#### DATA RECORDS ####

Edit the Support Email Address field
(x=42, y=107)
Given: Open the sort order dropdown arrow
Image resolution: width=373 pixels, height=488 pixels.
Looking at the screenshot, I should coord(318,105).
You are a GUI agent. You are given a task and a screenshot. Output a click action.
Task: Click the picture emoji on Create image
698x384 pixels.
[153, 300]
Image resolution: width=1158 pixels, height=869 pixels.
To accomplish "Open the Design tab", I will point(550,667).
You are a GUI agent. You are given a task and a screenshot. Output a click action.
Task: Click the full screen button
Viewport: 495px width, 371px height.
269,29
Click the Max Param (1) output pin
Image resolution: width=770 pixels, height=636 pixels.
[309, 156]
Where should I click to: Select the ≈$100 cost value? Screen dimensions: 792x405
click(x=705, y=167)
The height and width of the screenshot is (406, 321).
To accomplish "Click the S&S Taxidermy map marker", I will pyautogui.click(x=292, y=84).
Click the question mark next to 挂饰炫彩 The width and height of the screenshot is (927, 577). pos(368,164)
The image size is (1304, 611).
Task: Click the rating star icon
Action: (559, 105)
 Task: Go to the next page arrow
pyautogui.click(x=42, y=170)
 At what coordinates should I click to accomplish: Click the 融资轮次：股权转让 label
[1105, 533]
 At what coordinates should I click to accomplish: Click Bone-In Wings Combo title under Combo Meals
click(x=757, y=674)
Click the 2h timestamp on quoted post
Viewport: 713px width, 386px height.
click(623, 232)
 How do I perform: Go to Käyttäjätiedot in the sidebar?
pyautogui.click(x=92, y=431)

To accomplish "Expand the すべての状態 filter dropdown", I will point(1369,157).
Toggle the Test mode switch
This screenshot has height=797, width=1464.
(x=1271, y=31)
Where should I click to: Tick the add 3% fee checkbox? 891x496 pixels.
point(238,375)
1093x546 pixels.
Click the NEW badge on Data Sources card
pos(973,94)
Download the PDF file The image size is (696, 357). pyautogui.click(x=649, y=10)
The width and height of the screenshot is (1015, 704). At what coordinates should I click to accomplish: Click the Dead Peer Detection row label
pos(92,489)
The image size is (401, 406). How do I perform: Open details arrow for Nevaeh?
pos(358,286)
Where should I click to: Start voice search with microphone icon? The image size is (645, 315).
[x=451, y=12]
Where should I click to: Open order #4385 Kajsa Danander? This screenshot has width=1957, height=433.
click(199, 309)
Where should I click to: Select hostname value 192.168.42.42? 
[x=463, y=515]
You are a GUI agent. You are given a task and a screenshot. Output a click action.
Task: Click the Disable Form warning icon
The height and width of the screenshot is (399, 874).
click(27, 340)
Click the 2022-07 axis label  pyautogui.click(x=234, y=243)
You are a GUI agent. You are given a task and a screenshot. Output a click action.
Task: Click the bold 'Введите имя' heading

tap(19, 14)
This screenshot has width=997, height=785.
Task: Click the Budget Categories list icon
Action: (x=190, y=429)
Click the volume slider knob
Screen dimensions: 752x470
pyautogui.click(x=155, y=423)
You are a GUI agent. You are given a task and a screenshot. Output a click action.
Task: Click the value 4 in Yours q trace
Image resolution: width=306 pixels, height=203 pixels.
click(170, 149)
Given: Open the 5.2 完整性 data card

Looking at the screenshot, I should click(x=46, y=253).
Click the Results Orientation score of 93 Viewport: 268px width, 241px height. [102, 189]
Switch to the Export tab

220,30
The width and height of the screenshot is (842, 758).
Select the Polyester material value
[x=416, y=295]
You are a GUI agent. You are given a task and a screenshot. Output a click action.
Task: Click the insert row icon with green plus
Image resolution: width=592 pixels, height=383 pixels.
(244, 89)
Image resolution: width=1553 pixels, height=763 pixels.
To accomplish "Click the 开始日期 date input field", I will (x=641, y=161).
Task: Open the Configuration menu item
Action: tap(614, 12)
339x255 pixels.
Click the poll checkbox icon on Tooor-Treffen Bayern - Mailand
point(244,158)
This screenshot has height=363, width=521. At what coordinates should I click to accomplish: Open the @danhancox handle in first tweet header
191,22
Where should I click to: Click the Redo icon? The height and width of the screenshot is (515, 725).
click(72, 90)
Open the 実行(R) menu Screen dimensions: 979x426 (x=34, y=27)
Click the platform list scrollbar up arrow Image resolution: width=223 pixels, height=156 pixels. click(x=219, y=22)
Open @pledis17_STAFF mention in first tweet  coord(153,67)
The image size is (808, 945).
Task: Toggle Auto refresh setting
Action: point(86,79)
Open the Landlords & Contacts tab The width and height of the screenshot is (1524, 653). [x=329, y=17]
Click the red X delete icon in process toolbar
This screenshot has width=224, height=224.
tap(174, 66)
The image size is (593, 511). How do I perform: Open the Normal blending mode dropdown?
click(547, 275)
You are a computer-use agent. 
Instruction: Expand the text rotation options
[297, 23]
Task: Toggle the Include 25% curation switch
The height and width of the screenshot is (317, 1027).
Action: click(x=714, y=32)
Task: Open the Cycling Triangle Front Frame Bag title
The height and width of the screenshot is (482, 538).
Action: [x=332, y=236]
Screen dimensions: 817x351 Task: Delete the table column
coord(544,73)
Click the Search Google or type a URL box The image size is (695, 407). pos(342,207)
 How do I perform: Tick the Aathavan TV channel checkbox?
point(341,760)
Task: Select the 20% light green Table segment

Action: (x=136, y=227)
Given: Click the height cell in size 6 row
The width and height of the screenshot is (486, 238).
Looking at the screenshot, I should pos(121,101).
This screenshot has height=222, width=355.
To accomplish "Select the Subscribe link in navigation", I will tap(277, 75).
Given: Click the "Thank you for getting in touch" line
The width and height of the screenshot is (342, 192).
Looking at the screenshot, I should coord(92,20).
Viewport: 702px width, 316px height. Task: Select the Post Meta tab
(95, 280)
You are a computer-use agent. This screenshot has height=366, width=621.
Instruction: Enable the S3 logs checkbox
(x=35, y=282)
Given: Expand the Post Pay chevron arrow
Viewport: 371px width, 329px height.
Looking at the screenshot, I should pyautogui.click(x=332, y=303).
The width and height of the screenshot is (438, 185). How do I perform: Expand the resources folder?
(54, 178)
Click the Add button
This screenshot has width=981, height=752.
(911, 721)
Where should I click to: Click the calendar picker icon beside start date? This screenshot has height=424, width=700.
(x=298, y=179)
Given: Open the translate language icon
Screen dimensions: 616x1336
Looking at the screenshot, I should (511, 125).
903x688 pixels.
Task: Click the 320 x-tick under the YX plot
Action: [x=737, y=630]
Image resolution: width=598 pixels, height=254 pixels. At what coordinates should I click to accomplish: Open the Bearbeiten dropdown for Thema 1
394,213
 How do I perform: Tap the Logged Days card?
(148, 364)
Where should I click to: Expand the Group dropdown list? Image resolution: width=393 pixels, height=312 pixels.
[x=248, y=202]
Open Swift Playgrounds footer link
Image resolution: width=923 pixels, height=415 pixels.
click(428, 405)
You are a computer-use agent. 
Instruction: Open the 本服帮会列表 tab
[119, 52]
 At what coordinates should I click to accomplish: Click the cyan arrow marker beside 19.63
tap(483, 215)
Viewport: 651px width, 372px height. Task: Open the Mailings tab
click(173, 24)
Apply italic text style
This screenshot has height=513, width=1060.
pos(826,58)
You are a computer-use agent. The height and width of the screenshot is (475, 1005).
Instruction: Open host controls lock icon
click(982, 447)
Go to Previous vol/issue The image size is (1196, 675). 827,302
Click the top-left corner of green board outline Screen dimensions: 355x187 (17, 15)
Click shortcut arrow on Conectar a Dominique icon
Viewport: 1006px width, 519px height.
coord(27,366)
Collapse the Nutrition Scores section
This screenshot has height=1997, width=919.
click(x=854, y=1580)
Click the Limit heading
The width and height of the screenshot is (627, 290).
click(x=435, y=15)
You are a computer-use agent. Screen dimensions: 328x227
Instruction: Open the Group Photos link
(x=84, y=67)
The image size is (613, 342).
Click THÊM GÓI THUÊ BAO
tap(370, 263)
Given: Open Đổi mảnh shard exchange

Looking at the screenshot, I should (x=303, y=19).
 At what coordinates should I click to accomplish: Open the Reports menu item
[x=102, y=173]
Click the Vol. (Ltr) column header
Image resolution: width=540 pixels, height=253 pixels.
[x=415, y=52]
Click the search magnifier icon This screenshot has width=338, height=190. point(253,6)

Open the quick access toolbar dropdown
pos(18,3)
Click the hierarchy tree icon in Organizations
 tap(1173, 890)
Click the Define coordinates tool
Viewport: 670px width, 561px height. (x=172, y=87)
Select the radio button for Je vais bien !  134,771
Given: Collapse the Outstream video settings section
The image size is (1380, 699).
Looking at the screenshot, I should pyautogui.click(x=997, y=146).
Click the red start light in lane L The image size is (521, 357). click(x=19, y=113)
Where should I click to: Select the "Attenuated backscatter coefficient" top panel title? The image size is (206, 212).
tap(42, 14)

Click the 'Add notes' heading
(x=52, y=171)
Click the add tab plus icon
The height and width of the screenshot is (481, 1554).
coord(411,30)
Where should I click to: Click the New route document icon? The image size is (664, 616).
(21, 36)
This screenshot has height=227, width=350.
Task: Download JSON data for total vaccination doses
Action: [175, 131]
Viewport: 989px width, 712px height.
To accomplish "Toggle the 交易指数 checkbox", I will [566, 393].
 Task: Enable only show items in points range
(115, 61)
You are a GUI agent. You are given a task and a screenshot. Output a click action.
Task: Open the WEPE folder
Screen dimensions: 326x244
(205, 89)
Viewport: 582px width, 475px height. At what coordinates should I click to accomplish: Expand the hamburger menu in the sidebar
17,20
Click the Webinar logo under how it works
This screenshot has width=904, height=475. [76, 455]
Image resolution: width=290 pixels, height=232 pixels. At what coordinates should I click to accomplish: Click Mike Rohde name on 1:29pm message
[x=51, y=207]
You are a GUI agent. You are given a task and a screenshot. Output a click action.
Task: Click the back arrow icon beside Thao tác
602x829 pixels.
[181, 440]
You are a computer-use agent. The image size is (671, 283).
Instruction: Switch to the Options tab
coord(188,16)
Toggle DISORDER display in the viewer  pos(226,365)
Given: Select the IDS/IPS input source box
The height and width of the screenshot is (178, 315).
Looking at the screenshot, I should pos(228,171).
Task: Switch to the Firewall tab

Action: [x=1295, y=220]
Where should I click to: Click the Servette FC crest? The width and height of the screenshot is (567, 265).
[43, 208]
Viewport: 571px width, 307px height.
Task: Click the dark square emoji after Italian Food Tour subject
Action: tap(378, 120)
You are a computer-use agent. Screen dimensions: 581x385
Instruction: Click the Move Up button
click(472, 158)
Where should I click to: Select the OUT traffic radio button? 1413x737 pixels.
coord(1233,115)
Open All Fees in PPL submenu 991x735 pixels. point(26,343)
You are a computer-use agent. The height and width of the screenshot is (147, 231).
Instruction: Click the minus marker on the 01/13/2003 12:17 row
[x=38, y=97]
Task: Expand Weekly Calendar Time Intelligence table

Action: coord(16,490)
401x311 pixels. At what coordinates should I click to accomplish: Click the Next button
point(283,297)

####

DIRECTIONS - Scan the records above for the string "section", then copy each line where it turns up.

WRITTEN ANSWER -
Collapse the Nutrition Scores section
Given: Collapse the Outstream video settings section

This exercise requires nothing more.